In vitro permeation of several model drugs across rabbit nasal mucosa

Abstract

The objectives in the present study were to establish a useful in vitro experimental method for detailed understanding of the nasal absorption of several drugs and its enhancement. Nasal mucosa was excised from the nasal septum in rabbits and mounted in a Ussing-type diffusion chamber. Firstly, the electrophysiological parameters, transmucosal potential difference, short-circuit current, and transmucosal electrical resistance ( R m) were measured to determine the mucosal viability. Viability was maintained over at least 6 h after mounting the mucosa in the chamber. Secondly, the in vitro membrane permeability of several model drugs was measured using the diffusion chamber. Disodium cromoglycate, fluorescein isothiocyanate-dextran (FD) of different molecular weights (4400, 9400, 35 600 and 71 200), and propranolol hydrochloride were chosen as model drugs. The membrane permeation profile showed a typical pseudo steady-state curve with a short lag time, and the permeability coefficient cm/s) of these model drugs was calculated to be 3.428 × 10 −6, 1.275 × 10 −6, 0.677 × 10 −6, 0.181 × 10 −6, 0.126 × 10 −6 and 2.554 × 10 −5, respectively. Thirdly, the effects of several permeation enhancers on the membrane permeation of FD (Mol. Wt 9400) as well as the electrophysiological parameters were evaluated.
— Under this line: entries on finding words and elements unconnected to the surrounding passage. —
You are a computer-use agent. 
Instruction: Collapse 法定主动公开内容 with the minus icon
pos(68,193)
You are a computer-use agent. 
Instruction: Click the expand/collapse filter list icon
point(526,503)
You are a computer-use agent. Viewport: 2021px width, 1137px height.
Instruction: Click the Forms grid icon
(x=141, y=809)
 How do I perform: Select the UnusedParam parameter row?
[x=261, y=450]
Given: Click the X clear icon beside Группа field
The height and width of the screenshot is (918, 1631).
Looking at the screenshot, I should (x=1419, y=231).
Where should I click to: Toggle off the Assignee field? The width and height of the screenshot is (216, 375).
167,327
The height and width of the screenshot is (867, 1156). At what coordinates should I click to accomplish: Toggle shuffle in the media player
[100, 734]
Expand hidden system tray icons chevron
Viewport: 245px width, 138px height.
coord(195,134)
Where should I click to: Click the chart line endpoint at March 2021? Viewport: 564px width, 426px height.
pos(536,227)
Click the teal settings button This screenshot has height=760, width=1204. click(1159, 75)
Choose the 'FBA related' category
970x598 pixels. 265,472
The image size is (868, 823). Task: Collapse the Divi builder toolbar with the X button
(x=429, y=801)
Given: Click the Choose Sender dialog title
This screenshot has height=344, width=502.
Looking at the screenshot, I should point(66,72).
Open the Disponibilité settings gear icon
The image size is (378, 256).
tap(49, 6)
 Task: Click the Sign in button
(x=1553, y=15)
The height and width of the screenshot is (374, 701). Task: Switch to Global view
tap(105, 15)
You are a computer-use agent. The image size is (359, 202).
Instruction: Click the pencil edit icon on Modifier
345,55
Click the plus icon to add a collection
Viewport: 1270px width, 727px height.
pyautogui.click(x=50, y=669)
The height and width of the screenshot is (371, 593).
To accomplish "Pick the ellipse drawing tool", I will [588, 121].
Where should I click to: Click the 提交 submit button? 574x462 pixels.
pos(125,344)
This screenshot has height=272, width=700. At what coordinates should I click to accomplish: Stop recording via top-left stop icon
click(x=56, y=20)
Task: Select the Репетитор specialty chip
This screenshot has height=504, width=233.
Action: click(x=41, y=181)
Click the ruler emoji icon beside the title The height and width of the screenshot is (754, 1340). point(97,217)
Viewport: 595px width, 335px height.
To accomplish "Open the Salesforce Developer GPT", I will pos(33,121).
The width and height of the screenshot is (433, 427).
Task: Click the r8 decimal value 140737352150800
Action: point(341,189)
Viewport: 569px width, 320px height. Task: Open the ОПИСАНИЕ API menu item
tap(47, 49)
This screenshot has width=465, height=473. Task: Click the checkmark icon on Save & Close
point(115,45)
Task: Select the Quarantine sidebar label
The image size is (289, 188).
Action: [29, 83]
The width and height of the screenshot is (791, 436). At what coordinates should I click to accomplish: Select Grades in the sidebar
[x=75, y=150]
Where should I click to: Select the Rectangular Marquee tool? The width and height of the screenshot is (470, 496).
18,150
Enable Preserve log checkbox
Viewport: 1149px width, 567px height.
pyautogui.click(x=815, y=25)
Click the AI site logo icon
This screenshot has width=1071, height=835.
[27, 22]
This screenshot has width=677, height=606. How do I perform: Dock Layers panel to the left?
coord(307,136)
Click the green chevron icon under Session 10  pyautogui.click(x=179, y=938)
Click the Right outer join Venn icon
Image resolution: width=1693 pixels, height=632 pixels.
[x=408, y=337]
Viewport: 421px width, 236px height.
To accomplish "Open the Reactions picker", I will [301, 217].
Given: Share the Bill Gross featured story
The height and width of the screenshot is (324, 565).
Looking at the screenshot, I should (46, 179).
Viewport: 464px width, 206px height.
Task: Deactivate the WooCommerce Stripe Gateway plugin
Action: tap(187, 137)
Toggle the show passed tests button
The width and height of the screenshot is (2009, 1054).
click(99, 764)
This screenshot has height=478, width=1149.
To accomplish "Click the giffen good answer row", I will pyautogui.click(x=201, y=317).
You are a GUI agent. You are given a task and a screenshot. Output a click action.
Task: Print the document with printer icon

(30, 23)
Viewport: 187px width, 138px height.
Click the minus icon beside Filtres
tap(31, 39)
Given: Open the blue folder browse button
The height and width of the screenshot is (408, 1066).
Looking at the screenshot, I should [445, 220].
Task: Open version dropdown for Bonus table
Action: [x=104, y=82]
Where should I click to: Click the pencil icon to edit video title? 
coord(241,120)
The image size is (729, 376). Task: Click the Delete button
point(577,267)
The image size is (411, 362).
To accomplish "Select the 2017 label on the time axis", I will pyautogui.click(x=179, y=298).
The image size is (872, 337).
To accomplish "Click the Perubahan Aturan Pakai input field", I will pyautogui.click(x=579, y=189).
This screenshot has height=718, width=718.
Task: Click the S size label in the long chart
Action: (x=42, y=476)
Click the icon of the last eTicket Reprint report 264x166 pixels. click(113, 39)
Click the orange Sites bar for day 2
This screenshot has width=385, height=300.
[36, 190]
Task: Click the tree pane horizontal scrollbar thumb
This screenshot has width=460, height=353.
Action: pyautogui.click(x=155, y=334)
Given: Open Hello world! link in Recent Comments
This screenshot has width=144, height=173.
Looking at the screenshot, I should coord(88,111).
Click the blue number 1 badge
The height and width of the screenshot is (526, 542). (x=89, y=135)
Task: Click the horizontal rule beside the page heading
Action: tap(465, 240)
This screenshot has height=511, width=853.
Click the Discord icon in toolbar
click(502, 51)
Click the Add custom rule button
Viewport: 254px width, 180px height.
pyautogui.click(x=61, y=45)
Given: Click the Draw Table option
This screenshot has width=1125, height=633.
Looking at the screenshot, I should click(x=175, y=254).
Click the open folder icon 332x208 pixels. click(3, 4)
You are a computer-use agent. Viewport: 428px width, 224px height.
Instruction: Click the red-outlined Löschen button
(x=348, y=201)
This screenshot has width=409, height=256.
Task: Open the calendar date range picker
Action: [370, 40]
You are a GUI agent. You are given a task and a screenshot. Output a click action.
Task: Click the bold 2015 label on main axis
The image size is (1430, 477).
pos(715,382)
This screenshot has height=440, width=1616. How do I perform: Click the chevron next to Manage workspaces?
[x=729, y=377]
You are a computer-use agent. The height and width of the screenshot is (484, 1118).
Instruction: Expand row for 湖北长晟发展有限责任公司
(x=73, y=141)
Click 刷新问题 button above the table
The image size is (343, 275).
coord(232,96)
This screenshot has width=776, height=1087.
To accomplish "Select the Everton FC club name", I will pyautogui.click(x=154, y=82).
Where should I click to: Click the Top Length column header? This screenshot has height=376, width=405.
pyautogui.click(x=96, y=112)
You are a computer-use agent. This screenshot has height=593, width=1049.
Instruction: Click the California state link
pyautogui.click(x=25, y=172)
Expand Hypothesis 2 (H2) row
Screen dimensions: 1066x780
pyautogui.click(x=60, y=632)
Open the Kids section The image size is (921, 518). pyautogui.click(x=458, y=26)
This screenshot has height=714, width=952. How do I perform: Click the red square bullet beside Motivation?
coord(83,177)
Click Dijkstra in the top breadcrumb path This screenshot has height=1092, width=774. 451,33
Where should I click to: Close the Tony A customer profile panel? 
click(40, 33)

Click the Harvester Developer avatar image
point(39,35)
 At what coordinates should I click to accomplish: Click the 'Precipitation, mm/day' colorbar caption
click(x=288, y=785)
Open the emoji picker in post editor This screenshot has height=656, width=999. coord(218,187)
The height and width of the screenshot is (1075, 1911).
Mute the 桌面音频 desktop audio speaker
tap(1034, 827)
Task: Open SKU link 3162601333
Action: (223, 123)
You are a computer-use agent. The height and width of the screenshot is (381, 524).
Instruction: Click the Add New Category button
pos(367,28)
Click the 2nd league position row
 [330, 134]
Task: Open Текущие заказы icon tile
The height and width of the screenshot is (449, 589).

Four bile salts, namely, sodium glycocholate, sodium taurocholate, sodium deoxycholate (DC) and sodium taurodihydrofusidate (STDHF), were selected as permeation enhancers. Each enhancer rapidly reduced the R m value, and hence increased the mucosal permeability of FD. The enhancing effect of DC and STDHF on FD permeation was greater than that of other two. This experimental method using the Ussing type diffusion chamber appears to be a useful tool for understanding the nasal absorption of drugs and the mechanism of absorption enhancment.